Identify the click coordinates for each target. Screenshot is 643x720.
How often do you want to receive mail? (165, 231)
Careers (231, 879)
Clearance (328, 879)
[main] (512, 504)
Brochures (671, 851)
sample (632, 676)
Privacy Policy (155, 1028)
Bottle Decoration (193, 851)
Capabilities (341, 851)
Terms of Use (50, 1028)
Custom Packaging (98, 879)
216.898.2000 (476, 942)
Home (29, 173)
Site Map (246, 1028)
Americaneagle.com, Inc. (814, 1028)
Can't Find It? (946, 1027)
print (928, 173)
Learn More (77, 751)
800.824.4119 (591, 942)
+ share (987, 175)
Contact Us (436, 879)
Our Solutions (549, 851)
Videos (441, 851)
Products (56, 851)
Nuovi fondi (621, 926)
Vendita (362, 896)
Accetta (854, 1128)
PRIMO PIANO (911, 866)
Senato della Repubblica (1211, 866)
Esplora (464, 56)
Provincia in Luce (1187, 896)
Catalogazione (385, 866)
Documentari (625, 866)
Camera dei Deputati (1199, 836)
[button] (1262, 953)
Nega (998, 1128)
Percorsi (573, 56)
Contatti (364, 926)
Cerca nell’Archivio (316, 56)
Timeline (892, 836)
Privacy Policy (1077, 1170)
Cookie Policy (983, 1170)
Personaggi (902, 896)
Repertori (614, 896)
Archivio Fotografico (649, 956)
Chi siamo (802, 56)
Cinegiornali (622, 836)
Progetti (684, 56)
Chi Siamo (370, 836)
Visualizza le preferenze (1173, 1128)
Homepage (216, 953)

* [What you should do] Reproduce the data above verbatim, line for line.

* [Response]
Identify the click coordinates for each target. Screenshot is 643x720.
How often do you want to receive mail? (165, 231)
Careers (231, 879)
Clearance (328, 879)
[main] (512, 504)
Brochures (671, 851)
sample (632, 676)
Privacy Policy (155, 1028)
Bottle Decoration (193, 851)
Capabilities (341, 851)
Terms of Use (50, 1028)
Custom Packaging (98, 879)
216.898.2000 (476, 942)
Home (29, 173)
Site Map (246, 1028)
Americaneagle.com, Inc. (814, 1028)
Can't Find It? (946, 1027)
print (928, 173)
Learn More (77, 751)
800.824.4119 (591, 942)
+ share (987, 175)
Contact Us (436, 879)
Our Solutions (549, 851)
Videos (441, 851)
Products (56, 851)
Nuovi fondi (621, 926)
Vendita (362, 896)
Accetta (854, 1128)
PRIMO PIANO (911, 866)
Senato della Repubblica (1211, 866)
Esplora (464, 56)
Provincia in Luce (1187, 896)
Catalogazione (385, 866)
Documentari (625, 866)
Camera dei Deputati (1199, 836)
[button] (1262, 953)
Nega (998, 1128)
Percorsi (573, 56)
Contatti (364, 926)
Cerca nell’Archivio (316, 56)
Timeline (892, 836)
Privacy Policy (1077, 1170)
Cookie Policy (983, 1170)
Personaggi (902, 896)
Repertori (614, 896)
Archivio Fotografico (649, 956)
Chi siamo (802, 56)
Cinegiornali (622, 836)
Progetti (684, 56)
Chi Siamo (370, 836)
Visualizza le preferenze (1173, 1128)
Homepage (216, 953)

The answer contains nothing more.